There has been a lot of talk about Smorgasburg and East River State Park lately. Two weekends ago, the company behind Brooklyn Flea, the outdoor market that spun off Smorgasburg, decided to combine the two markets into one massive Saturday market. This move sent ripples through the North Brooklyn community as it made the southern end of East River Park completely unusable for locals. Luckily, after Smorgasburg/Brooklyn Flea combo was reported about, the founders heard the neighborhood’s complaints and decided to break the markets back up into two. Now the neighborhood needs to turn its attention to a much bigger fight happening with Transmitter Park.
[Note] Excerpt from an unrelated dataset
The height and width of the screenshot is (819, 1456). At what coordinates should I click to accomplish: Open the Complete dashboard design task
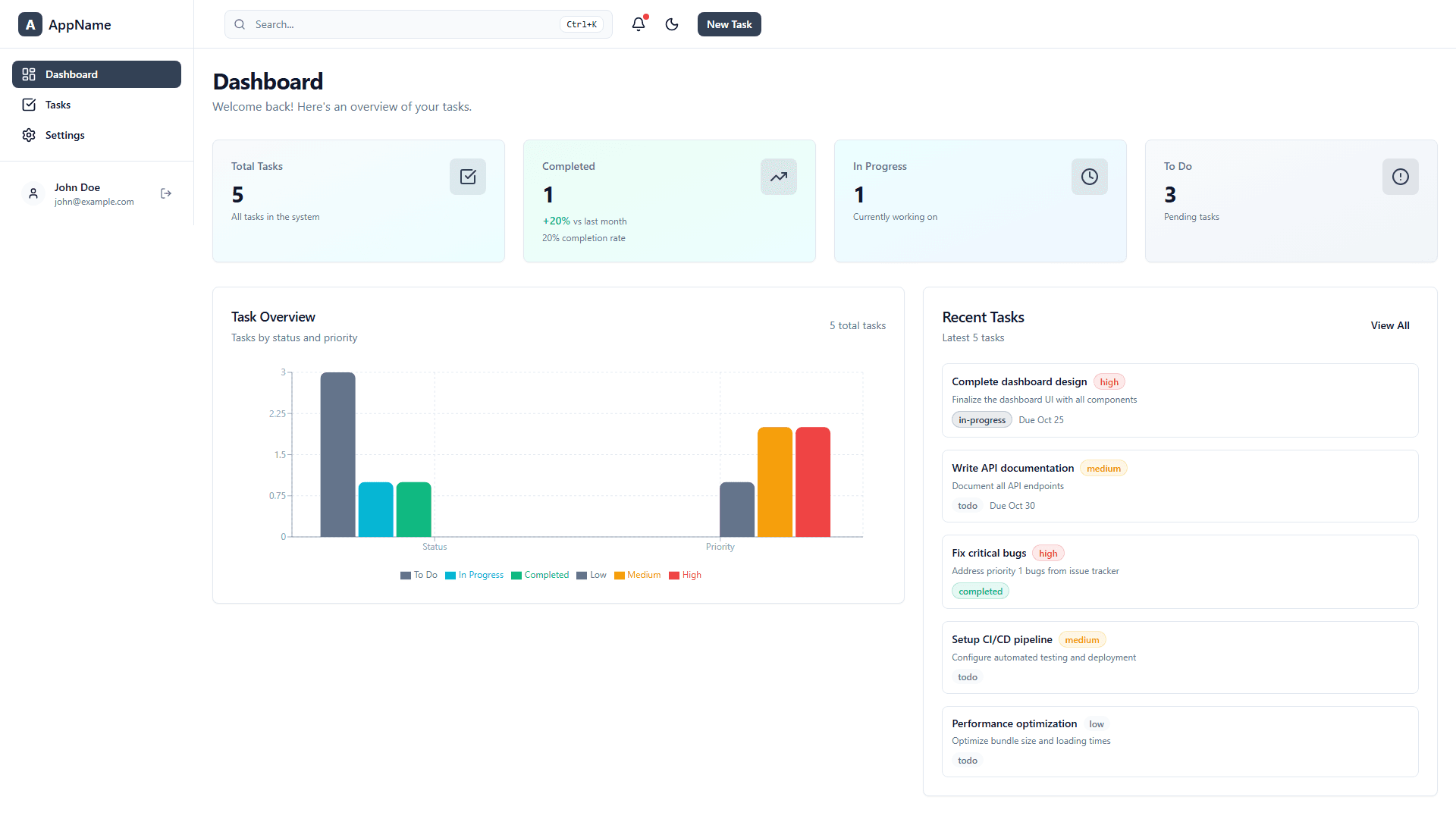pyautogui.click(x=1019, y=381)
With only about 2 acres of actual land, Transmitter Park is definitely one of Greenpoint’s little gems. Once home to WNYC’s radio transmission towers, it was renovated into a park, opening only five years ago. But now the city put out a request for proposals for a café to inhabit the small building. Transmitter Park is already an extremely popular space in our community, with lawn space at a premium during hot summer days and movie nights. Additionally, with Brooklyn Barge on one side and the plans for a restaurant across Kent Street, the sanctuary of Transmitter does get disrupted with noise and a café would obviously cause more people and more noise. There is also concern that a café’s trash will give fuel to the park’s rat population. The group, Friends of WNYC Transmitter Park (FWTP), has started a petition asking the Brooklyn Parks Commissioner to withdraw the RFP.
North Brooklyn is currently riding a high of finally getting the park space it was promised. Until Bushwick Inlet Park is fully open, our communities will continue to have some of the smallest amounts of green space per person in the entire city. This lack of space is the main reason behind the recent fight for Bushwick Inlet Park and the city’s purchase of the CitiStorage parcels. McCarren is notoriously overcrowded on weekends, itself being another tourist destination, while McGolrick is desperately in need of improvements. The North Brooklyn community will fight anything that impedes upon our limited space. Transmitter is a park where the Parks Department can barely keep the lawn lush as it is. If you’ve been in the past few months, you would have noticed that the grass is all but gone. The popular theory is that dogs running off the leash during the winter caused the destruction of the lawn. Grass seed has been thrown on the lawn, but it’s currently still open.
There will be a community board (CB#1) meeting tomorrow at 211 Ainslie Street, 6pm, where the FWTP plan on also asking the board to withdrawal the RFP.